[PROBLEM STATEMENT]
Would you print every entry exactly as it appears?

[LISTED RECORDS]
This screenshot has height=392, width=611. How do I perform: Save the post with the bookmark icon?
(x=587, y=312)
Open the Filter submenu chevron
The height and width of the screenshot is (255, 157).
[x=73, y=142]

[ANSWER TO THIS TASK]
This screenshot has height=392, width=611. How do I perform: Save the post with the bookmark icon?
(x=587, y=312)
Open the Filter submenu chevron
The height and width of the screenshot is (255, 157).
[x=73, y=142]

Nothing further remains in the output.